:: What you will do ::
Quote all of the items below verbatim, coordinates included, and leave out the pictures.

══════════════════════════════

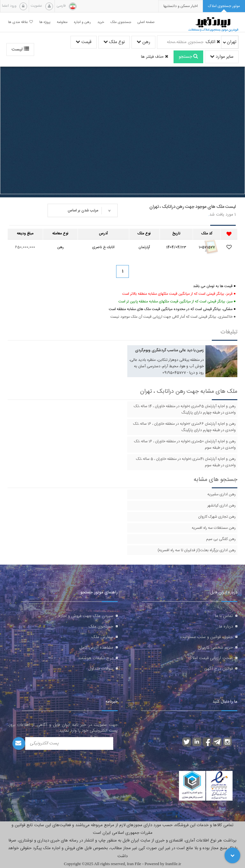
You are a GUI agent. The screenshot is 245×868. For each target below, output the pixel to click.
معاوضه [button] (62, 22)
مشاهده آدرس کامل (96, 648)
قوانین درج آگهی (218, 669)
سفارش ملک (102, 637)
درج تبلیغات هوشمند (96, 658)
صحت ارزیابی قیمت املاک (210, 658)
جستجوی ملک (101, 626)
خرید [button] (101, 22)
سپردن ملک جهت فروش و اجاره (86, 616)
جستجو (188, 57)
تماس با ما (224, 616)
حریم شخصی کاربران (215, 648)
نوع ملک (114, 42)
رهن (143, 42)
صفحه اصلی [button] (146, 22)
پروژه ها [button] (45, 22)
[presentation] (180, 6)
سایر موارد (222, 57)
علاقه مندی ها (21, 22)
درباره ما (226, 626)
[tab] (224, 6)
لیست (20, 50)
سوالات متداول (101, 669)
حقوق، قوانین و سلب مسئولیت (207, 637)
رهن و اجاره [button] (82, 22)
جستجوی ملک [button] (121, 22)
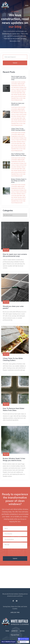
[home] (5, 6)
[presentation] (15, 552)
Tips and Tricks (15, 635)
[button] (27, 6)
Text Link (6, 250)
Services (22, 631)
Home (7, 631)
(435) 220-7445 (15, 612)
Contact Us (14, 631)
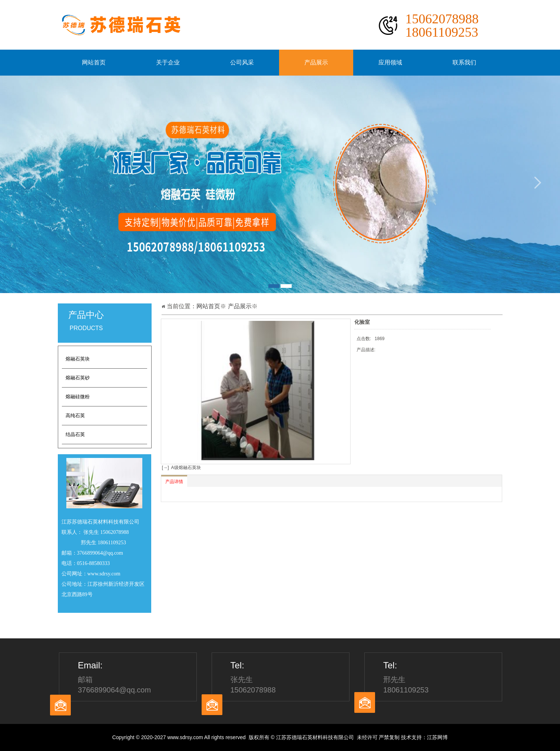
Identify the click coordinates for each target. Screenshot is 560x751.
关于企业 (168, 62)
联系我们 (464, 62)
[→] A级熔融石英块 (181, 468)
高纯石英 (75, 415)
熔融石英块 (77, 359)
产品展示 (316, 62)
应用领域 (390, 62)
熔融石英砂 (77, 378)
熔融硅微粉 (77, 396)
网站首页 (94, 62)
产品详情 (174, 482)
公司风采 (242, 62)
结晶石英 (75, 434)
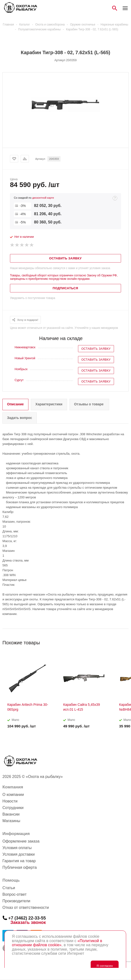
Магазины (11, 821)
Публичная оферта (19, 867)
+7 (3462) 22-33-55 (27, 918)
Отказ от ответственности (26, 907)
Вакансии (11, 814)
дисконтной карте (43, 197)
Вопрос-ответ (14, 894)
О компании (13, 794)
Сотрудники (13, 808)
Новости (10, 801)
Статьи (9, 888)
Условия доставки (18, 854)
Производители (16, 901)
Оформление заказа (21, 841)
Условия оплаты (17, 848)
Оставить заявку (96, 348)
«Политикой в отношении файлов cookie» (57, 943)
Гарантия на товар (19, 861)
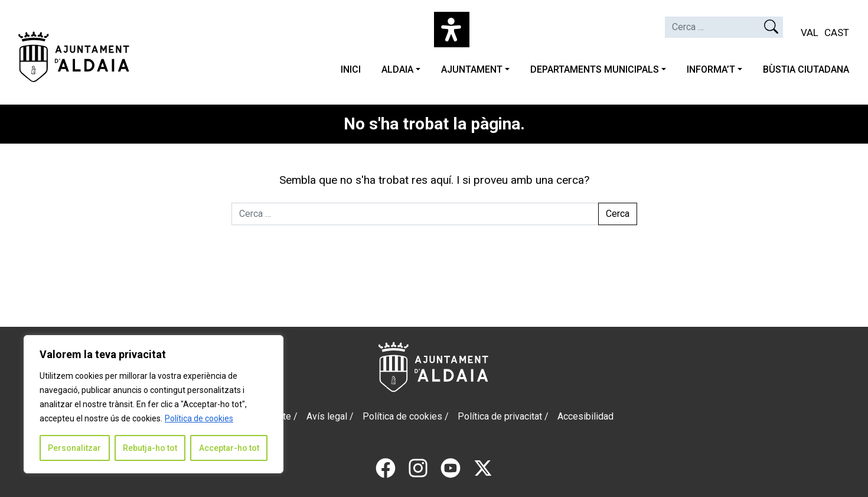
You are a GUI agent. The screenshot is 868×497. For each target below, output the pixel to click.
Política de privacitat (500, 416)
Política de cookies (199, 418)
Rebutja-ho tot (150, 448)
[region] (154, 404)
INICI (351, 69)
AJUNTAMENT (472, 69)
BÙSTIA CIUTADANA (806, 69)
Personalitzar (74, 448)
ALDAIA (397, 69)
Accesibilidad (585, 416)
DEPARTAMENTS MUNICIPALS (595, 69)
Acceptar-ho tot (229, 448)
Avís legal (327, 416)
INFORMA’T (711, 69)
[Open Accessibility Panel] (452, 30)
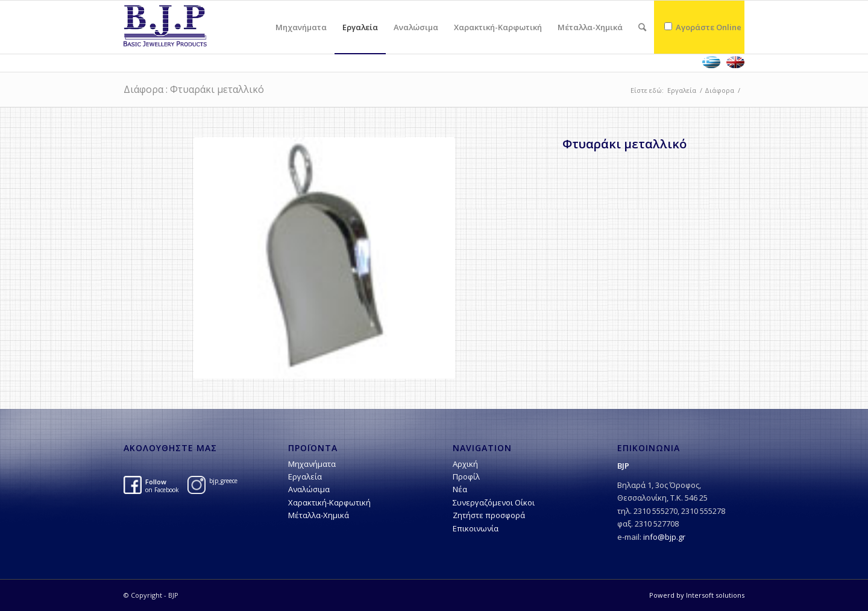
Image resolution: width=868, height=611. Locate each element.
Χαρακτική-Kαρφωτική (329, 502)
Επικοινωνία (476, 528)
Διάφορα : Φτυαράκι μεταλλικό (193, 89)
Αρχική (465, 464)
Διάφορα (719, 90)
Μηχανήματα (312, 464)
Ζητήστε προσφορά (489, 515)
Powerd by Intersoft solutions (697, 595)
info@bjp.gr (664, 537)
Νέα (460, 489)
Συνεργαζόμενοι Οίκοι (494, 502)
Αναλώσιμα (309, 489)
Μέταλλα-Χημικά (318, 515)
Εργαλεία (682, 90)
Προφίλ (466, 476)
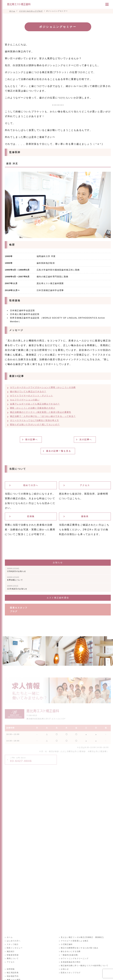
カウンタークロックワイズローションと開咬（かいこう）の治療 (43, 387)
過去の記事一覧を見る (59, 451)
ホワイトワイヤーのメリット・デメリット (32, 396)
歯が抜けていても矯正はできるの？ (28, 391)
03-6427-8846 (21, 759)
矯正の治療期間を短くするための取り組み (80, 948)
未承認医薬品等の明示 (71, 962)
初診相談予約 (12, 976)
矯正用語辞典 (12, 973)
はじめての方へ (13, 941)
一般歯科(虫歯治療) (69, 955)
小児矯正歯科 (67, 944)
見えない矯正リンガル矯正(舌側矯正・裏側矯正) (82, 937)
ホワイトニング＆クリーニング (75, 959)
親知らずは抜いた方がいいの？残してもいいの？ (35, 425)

══════════════════════════════

:: Worked answer ::
You are a GUI agent. The screenshot is 245×868. For each target below, output the pixel to click.
معاوضه [button] (62, 22)
مشاهده آدرس کامل (96, 648)
قوانین درج آگهی (218, 669)
سفارش ملک (102, 637)
درج تبلیغات هوشمند (96, 658)
صحت ارزیابی قیمت املاک (210, 658)
جستجوی ملک (101, 626)
خرید [button] (101, 22)
سپردن ملک جهت فروش و اجاره (86, 616)
جستجو (188, 57)
تماس با ما (224, 616)
حریم شخصی کاربران (215, 648)
نوع ملک (114, 42)
رهن (143, 42)
صفحه اصلی [button] (146, 22)
پروژه ها [button] (45, 22)
[presentation] (180, 6)
سایر موارد (222, 57)
علاقه مندی ها (21, 22)
درباره ما (226, 626)
[tab] (224, 6)
لیست (20, 50)
سوالات متداول (101, 669)
حقوق، قوانین و سلب مسئولیت (207, 637)
رهن و اجاره [button] (82, 22)
جستجوی ملک [button] (121, 22)
[home] (5, 6)
[presentation] (15, 552)
Tips and Tricks (15, 635)
[button] (27, 6)
Text Link (6, 250)
Services (22, 631)
Home (7, 631)
(435) 220-7445 (15, 612)
Contact Us (14, 631)
Identify the click coordinates for each target. Screenshot is 560x751.
关于企业 (168, 62)
联系我们 (464, 62)
[→] A级熔融石英块 (181, 468)
高纯石英 (75, 415)
熔融石英块 (77, 359)
产品展示 (316, 62)
应用领域 (390, 62)
熔融石英砂 (77, 378)
熔融硅微粉 (77, 396)
网站首页 (94, 62)
产品详情 (174, 482)
公司风采 (242, 62)
结晶石英 (75, 434)
Магазины (11, 821)
Публичная оферта (19, 867)
+7 (3462) 22-33-55 (27, 918)
Отказ от ответственности (26, 907)
Вакансии (11, 814)
дисконтной карте (43, 197)
Вопрос-ответ (14, 894)
О компании (13, 794)
Сотрудники (13, 808)
Новости (10, 801)
Статьи (9, 888)
Условия доставки (18, 854)
Производители (16, 901)
Оформление заказа (21, 841)
Условия оплаты (17, 848)
Оставить заявку (96, 348)
«Политикой в отношении файлов cookie» (57, 943)
Гарантия на товар (19, 861)
You are a GUI agent. The screenshot is 868×497. For each target below, output the pixel to click.
Política de privacitat (500, 416)
Política de cookies (199, 418)
Rebutja-ho tot (150, 448)
[region] (154, 404)
INICI (351, 69)
AJUNTAMENT (472, 69)
BÙSTIA CIUTADANA (806, 69)
Personalitzar (74, 448)
ALDAIA (397, 69)
Accesibilidad (585, 416)
DEPARTAMENTS MUNICIPALS (595, 69)
Acceptar-ho tot (229, 448)
Avís legal (327, 416)
INFORMA’T (711, 69)
[Open Accessibility Panel] (452, 30)
Image resolution: width=868, height=611. Locate each element.
Χαρακτική-Kαρφωτική (329, 502)
Επικοινωνία (476, 528)
Διάφορα : Φτυαράκι μεταλλικό (193, 89)
Αρχική (465, 464)
Διάφορα (719, 90)
Μηχανήματα (312, 464)
Ζητήστε προσφορά (489, 515)
Powerd by Intersoft solutions (697, 595)
info@bjp.gr (664, 537)
Νέα (460, 489)
Συνεργαζόμενοι Οίκοι (494, 502)
Αναλώσιμα (309, 489)
Μέταλλα-Χημικά (318, 515)
Εργαλεία (682, 90)
Προφίλ (466, 476)
カウンタークロックワイズローションと開咬（かいこう）の治療 (43, 387)
過去の記事一覧を見る (59, 451)
ホワイトワイヤーのメリット・デメリット (32, 396)
歯が抜けていても矯正はできるの？ (28, 391)
03-6427-8846 (21, 759)
矯正の治療期間を短くするための取り組み (80, 948)
未承認医薬品等の明示 (71, 962)
初診相談予約 (12, 976)
矯正用語辞典 (12, 973)
はじめての方へ (13, 941)
一般歯科(虫歯治療) (69, 955)
小児矯正歯科 (67, 944)
見えない矯正リンガル矯正(舌側矯正・裏側矯正) (82, 937)
ホワイトニング＆クリーニング (75, 959)
親知らずは抜いた方がいいの？残してもいいの？ (35, 425)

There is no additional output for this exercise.